WORKING DATA:
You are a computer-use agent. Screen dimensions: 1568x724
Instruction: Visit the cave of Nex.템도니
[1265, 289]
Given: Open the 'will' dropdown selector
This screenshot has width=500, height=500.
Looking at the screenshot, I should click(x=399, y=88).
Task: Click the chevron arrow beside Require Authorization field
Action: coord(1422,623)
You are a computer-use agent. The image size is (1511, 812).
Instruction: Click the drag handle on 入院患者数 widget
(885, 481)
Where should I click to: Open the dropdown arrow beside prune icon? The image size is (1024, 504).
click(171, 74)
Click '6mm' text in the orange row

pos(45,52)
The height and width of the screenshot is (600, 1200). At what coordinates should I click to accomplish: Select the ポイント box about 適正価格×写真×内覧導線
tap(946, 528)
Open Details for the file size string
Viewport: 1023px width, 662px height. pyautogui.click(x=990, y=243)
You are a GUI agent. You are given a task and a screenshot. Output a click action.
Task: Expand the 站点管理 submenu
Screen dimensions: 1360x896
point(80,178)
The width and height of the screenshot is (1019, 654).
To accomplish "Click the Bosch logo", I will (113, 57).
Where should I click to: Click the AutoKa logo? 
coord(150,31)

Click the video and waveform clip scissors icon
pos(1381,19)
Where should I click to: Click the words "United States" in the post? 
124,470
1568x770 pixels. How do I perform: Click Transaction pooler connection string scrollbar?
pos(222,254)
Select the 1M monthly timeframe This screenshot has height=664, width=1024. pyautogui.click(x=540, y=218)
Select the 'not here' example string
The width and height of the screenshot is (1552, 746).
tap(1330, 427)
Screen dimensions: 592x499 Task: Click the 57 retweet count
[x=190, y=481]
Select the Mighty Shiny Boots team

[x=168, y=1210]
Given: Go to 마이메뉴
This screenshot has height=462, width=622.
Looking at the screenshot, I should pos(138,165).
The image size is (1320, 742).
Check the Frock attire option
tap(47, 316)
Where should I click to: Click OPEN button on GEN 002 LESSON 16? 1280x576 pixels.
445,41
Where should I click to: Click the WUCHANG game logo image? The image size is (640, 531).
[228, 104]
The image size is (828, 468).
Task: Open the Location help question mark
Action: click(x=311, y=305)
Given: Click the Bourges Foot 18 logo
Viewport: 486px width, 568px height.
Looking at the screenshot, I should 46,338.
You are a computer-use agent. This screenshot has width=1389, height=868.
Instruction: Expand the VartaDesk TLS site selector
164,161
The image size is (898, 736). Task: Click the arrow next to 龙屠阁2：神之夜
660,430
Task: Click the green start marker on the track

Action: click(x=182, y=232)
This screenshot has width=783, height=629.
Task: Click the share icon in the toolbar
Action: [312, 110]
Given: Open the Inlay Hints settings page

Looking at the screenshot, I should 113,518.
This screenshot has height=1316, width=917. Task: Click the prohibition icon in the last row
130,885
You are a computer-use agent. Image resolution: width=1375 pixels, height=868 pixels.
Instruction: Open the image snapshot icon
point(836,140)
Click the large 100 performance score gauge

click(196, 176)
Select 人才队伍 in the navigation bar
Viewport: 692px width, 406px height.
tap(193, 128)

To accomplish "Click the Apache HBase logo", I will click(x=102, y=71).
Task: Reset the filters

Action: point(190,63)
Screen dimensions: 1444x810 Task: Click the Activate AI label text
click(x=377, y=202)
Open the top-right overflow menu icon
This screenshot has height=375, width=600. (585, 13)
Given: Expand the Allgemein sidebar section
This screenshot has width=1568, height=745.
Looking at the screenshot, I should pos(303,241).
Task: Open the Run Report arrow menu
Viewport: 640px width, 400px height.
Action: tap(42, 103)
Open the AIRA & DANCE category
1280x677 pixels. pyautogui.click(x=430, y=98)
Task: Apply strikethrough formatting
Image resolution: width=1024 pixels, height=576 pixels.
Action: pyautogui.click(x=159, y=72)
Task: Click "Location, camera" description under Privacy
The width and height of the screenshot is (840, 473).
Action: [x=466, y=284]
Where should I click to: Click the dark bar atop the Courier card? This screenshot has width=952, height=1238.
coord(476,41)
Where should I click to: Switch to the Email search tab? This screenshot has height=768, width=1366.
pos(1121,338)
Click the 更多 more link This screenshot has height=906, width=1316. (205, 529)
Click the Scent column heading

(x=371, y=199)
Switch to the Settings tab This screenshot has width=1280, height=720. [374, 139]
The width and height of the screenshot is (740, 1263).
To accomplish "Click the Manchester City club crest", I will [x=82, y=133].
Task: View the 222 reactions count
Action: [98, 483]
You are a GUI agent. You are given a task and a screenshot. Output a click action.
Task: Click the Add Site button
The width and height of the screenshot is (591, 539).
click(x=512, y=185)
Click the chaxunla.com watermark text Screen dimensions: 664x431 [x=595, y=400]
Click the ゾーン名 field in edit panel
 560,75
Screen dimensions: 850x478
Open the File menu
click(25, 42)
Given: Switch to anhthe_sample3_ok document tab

WORK TO BE COMPLETED: Nothing but the lines from the one that contains "Click the ゾーン名 field in edit panel" to the end of the listing should be given again, each exactly as it appears.

EXERCISE RESPONSE:
Click the ゾーン名 field in edit panel
 560,75
Screen dimensions: 850x478
Open the File menu
click(25, 42)
Given: Switch to anhthe_sample3_ok document tab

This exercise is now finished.